--- Task objective ---
Write out these lines as a numbered list, leaving out the blank lines.
** START OF Data shown **
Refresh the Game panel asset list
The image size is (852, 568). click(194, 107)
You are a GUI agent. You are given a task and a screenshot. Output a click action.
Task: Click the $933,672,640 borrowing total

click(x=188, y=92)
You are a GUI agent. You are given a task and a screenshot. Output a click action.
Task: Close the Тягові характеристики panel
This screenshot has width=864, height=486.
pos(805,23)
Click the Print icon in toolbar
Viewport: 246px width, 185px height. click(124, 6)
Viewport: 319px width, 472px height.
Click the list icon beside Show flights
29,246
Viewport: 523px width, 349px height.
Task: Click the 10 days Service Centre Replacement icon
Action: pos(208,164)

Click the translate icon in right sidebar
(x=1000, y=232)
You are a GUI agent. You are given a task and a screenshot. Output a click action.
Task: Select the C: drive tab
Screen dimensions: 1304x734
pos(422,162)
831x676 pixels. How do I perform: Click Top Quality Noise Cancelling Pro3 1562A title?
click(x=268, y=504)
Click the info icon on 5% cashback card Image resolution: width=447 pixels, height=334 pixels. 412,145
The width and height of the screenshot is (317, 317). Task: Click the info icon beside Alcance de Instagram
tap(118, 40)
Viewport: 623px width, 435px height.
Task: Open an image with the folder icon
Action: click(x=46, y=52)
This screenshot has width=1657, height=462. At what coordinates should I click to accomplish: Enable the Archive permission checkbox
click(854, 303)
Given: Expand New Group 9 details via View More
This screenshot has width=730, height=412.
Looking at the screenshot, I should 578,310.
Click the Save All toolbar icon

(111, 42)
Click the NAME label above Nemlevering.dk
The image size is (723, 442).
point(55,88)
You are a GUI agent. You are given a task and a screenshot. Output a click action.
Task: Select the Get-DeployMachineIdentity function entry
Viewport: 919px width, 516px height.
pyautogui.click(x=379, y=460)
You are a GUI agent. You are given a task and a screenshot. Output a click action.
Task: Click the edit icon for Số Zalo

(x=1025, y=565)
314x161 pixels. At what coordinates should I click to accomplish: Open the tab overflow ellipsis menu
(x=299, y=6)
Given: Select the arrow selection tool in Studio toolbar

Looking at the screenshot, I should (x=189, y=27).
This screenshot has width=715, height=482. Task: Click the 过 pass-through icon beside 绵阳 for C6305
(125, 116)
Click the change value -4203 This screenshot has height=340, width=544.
** END OF Data shown **
--- Result ---
1. Refresh the Game panel asset list
2. The image size is (852, 568). click(194, 107)
3. You are a GUI agent. You are given a task and a screenshot. Output a click action.
4. Task: Click the $933,672,640 borrowing total
5. click(x=188, y=92)
6. You are a GUI agent. You are given a task and a screenshot. Output a click action.
7. Task: Close the Тягові характеристики panel
8. This screenshot has width=864, height=486.
9. pos(805,23)
10. Click the Print icon in toolbar
11. Viewport: 246px width, 185px height. click(124, 6)
12. Viewport: 319px width, 472px height.
13. Click the list icon beside Show flights
14. 29,246
15. Viewport: 523px width, 349px height.
16. Task: Click the 10 days Service Centre Replacement icon
17. Action: pos(208,164)
18. Click the translate icon in right sidebar
19. (x=1000, y=232)
20. You are a GUI agent. You are given a task and a screenshot. Output a click action.
21. Task: Select the C: drive tab
22. Screen dimensions: 1304x734
23. pos(422,162)
24. 831x676 pixels. How do I perform: Click Top Quality Noise Cancelling Pro3 1562A title?
25. click(x=268, y=504)
26. Click the info icon on 5% cashback card Image resolution: width=447 pixels, height=334 pixels. 412,145
27. The width and height of the screenshot is (317, 317). Task: Click the info icon beside Alcance de Instagram
28. tap(118, 40)
29. Viewport: 623px width, 435px height.
30. Task: Open an image with the folder icon
31. Action: click(x=46, y=52)
32. This screenshot has width=1657, height=462. At what coordinates should I click to accomplish: Enable the Archive permission checkbox
33. click(854, 303)
34. Given: Expand New Group 9 details via View More
35. This screenshot has width=730, height=412.
36. Looking at the screenshot, I should 578,310.
37. Click the Save All toolbar icon
38. (111, 42)
39. Click the NAME label above Nemlevering.dk
40. The image size is (723, 442).
41. point(55,88)
42. You are a GUI agent. You are given a task and a screenshot. Output a click action.
43. Task: Select the Get-DeployMachineIdentity function entry
44. Viewport: 919px width, 516px height.
45. pyautogui.click(x=379, y=460)
46. You are a GUI agent. You are given a task and a screenshot. Output a click action.
47. Task: Click the edit icon for Số Zalo
48. (x=1025, y=565)
49. 314x161 pixels. At what coordinates should I click to accomplish: Open the tab overflow ellipsis menu
50. (x=299, y=6)
51. Given: Select the arrow selection tool in Studio toolbar
52. Looking at the screenshot, I should (x=189, y=27).
53. This screenshot has width=715, height=482. Task: Click the 过 pass-through icon beside 绵阳 for C6305
54. (125, 116)
55. Click the change value -4203 This screenshot has height=340, width=544.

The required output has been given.